Personal information
- Full name: Marcos Norberto Conigliaro
- Date of birth: December 9, 1942
- Place of birth: Quilmes, Buenos Aires Province, Argentina
- Date of death: March 20, 2026 (aged 83)
- Place of death: San Jorge, Argentina
- Positions: Forward; midfielder;

Senior career*
- Years: Team / Apps / (Gls)
- 1959–1961: Quilmes / 9 / (2)
- 1962–1963: Independiente / 21 / (4)
- 1964: Chacarita Juniors / 29 / (10)
- 1965–1970: Estudiantes / 196 / (46)
- 1971–1972: Jalisco
- 1972–1974: Oudenaarde
- 1974–1975: Lugano / 33 / (6)
- 1976: Everton / 0 / (0)

Managerial career
- 1977-1979: Nueva Chicago
- 1980-1981: Deportivo Armenio
- 1982: All Boys
- 1983: Unión Santa Fe
- San Jorge [es]

= Marcos Conigliaro =

Argentine footballer (1942–2026)

Marcos Norberto Conigliaro (December 9, 1942 – March 20, 2026) was an Argentine football coach and professional player.

==Biography==
Conigliaro was born in Quilmes on December 9, 1942. As a player, he was a forward renowned for his technical ability. He played for many clubs in Argentina and abroad. His debut in Argentina was with Quilmes at the age of 15. He then played for Independiente, Chacarita Juniors, Estudiantes, Jalisco, Belgian club K.S.V. Oudenaarde, Swiss side Lugano, and Everton.

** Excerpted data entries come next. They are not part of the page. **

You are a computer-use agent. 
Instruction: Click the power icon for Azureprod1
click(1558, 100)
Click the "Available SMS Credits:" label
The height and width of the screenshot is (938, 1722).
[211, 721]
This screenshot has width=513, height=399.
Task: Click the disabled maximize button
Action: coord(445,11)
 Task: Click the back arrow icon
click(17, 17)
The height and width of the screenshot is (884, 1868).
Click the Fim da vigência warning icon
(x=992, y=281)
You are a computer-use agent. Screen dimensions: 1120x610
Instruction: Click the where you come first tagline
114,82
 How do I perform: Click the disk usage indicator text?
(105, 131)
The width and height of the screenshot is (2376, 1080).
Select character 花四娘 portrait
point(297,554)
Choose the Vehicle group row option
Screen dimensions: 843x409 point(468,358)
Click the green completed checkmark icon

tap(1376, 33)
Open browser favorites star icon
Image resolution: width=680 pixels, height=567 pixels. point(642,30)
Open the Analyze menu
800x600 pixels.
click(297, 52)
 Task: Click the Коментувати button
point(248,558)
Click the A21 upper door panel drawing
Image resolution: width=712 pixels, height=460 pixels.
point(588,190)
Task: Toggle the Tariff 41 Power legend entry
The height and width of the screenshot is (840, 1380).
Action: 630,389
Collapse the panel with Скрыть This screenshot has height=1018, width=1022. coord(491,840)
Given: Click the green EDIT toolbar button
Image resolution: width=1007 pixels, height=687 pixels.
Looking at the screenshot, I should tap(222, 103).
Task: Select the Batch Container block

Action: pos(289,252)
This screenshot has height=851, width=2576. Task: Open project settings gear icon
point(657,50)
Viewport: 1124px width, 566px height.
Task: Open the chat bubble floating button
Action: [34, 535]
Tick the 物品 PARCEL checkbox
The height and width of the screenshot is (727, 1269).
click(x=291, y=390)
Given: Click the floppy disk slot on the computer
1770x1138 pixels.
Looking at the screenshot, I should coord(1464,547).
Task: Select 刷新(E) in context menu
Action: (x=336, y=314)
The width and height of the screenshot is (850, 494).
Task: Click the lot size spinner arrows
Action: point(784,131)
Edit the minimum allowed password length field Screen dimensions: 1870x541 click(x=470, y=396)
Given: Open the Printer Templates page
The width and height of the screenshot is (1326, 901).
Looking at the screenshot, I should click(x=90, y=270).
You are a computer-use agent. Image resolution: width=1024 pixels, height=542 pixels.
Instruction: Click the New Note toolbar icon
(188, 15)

In 1965, he arrived to Estudiantes de La Plata, who were a dominant force in Argentine and South American football during the late 1960s. During his time in Estudiantes, Conigliaro won three Copa Libertadores and the 1968 Intercontinental Cup. In the first leg of that year’s Intercontinental Cup, he scored the only and therefore winning goal against Manchester United. Overall, Conigliaro played in 277 games, scoring 65 goals.

As a player, he won seven championships: six playing for Estudiantes (1967 Metropolitano, 1968-1970 Copa Libertadores, 1968 Intercontinental Cup, and 1969 Interamericana Cup ) and one playing for Independiente (1963 AFA Championship).

After he retired from soccer, Conigliaro became a coach. He coached Unión de Santa Fe in the Argentine first division. From 1996, he coached San Jorge from Santa Fe, which plays in the Argentino B division.

Conigliaro died on March 20, 2026, at the age of 83.